Auckland Bioengineering Institute, University of Auckland, Auckland, New Zealand; Department of Surgery, Vanderbilt University, Nashville, Tennessee.
Department of Surgery, University of Auckland, Auckland, New Zealand.
Division of Gastroenterology and Hepatology, Enteric Neurosciences Program, Mayo Clinic, Rochester, Minnesota.
Histology and Embryology Research Unit, Department of Experimental and Clinical Medicine, University of Florence, Florence, Italy.
Department of Surgery, Mississippi Medical Center, Jackson, Mississippi.
Department of Gastroenterology, University of Louisville, Louisville, Kentucky.
Auckland Bioengineering Institute, University of Auckland, Auckland, New Zealand; Department of Surgery, University of Auckland, Auckland, New Zealand. Electronic address:



Chronic unexplained nausea and vomiting (CUNV) is a debilitating disease of unknown cause. Symptoms of CUNV substantially overlap with those of gastroparesis, therefore the diseases may share pathophysiologic features. We investigated this hypothesis by quantifying densities of interstitial cells of Cajal (ICCs) and mapping slow-wave abnormalities in patients with CUNV vs controls.


Clinical data and gastric biopsy specimens were collected from 9 consecutive patients with at least 6 months of continuous symptoms of CUNV but normal gastric emptying who were treated at the University of Mississippi Medical Center, and from 9 controls (individuals free of gastrointestinal disease or diabetes). ICCs were counted and ultrastructural analyses were performed on tissue samples. Slow-wave propagation profiles were defined by high-resolution electrical mapping (256 electrodes; 36 cm(2)). Results from patients with CUNV were compared with those of controls as well as patients with gastroparesis who were studied previously by identical methods.

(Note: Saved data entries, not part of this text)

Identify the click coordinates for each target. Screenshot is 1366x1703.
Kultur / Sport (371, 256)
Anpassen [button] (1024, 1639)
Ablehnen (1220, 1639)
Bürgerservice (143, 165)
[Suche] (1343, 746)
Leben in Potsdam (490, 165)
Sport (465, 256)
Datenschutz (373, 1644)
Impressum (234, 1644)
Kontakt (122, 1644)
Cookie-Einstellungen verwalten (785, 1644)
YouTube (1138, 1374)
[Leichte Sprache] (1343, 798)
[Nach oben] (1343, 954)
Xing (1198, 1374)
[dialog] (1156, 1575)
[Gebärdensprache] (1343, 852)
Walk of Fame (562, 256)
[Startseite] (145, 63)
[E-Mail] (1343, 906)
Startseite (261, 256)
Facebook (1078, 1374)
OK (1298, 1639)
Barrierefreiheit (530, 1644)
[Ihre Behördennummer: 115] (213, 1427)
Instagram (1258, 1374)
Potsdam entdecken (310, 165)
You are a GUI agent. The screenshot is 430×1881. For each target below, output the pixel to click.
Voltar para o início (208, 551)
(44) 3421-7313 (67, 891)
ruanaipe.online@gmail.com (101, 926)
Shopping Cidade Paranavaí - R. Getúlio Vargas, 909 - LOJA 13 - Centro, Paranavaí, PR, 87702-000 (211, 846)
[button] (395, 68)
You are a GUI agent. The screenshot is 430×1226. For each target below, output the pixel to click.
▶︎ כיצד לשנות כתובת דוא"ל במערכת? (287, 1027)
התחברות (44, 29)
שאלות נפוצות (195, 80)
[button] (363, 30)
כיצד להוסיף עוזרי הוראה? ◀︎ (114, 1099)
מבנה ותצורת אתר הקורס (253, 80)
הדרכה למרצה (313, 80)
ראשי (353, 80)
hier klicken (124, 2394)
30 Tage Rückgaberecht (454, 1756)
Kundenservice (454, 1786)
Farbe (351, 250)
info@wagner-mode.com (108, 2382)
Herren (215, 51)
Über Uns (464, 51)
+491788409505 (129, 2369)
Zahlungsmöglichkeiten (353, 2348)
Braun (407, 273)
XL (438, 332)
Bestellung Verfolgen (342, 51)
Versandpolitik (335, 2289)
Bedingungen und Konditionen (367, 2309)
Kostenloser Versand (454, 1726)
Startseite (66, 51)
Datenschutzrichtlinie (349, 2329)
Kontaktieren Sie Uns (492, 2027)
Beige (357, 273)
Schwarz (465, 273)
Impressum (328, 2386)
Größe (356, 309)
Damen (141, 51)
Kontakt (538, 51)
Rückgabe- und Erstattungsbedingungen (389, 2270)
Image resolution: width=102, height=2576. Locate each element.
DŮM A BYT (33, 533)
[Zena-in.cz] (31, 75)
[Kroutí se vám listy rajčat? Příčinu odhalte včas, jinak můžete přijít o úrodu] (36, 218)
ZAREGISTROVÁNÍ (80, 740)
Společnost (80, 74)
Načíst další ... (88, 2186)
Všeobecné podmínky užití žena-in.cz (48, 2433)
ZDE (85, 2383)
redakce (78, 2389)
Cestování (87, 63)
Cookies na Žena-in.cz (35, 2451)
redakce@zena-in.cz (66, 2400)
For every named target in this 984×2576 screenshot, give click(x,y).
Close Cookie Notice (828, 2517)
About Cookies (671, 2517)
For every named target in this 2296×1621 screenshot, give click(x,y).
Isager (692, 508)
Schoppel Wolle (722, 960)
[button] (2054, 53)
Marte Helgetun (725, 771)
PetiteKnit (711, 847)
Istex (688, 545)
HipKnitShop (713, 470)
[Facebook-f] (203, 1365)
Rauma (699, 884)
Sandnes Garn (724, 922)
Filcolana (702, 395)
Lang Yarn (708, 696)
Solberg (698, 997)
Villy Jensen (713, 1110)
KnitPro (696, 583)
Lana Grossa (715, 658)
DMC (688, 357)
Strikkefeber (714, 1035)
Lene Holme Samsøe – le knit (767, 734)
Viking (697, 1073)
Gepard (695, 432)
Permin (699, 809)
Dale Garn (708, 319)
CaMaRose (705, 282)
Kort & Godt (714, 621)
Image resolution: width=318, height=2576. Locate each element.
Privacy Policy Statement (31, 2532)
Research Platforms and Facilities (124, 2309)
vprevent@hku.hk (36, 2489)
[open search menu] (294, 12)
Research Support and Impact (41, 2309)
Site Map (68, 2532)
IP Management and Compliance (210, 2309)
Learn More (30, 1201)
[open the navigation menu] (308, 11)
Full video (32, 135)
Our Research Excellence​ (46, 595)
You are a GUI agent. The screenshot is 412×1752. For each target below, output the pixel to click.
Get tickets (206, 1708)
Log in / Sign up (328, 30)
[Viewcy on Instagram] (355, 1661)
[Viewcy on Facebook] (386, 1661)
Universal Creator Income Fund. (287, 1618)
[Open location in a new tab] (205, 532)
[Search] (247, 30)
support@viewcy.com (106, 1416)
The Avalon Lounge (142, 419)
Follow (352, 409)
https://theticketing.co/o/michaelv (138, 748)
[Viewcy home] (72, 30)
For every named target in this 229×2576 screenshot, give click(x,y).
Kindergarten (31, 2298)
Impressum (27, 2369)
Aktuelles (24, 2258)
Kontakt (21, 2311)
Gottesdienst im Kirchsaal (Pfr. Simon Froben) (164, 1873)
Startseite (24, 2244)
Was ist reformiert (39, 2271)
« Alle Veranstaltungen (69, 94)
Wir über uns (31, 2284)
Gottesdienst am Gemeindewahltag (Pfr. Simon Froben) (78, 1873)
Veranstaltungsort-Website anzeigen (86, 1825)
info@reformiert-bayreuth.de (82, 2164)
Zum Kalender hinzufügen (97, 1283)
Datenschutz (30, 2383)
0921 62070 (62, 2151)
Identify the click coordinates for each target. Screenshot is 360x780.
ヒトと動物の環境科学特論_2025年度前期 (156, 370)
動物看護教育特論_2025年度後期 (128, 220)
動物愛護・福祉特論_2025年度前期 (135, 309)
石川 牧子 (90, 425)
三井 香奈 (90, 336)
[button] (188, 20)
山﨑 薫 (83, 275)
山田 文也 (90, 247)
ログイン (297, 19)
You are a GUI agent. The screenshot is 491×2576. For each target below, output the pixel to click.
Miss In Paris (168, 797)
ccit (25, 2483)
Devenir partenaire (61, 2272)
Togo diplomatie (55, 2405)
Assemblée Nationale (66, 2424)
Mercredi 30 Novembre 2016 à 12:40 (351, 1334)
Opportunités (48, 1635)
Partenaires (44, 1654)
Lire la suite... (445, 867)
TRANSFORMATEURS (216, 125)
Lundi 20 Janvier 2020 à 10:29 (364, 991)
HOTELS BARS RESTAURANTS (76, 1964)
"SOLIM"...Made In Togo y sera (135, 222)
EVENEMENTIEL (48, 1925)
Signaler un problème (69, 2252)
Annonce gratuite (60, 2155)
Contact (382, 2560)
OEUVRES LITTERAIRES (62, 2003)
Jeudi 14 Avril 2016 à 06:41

Patients with CUNV had fewer ICCs than controls (mean, 3.5 vs 5.6 bodies/field, respectively; P < .05), with mild ultrastructural abnormalities in the remaining ICCs. Slow-wave dysrhythmias were identified in all 9 subjects with CUNV vs only 1 of 9 controls. Dysrhythmias included abnormalities of initiation (stable ectopic pacemakers, unstable focal activities) and conduction (retrograde propagation, wavefront collisions, conduction blocks, and re-entry), operating across bradygastric, normal (range, 2.4-3.7 cycles/min), and tachygastric frequencies; dysrhythmias showed velocity anisotropy (mean, 3.3 mm/s longitudinal vs 7.6 mm/s circumferential; P < .01). ICCs were less depleted in patients with CUNV than in those with gastroparesis (mean, 3.5 vs 2.3 bodies/field, respectively; P < .05), but slow-wave dysrhythmias were similar between groups.


This study defined cellular and bioelectrical abnormalities in patients with CUNV, including the identification of slow-wave re-entry. Pathophysiologic features of CUNV were observed to be similar to those of gastroparesis, indicating that they could be spectra of the same disorder. These findings offer new insights into the pathogenesis of CUNV and may help to inform future treatments.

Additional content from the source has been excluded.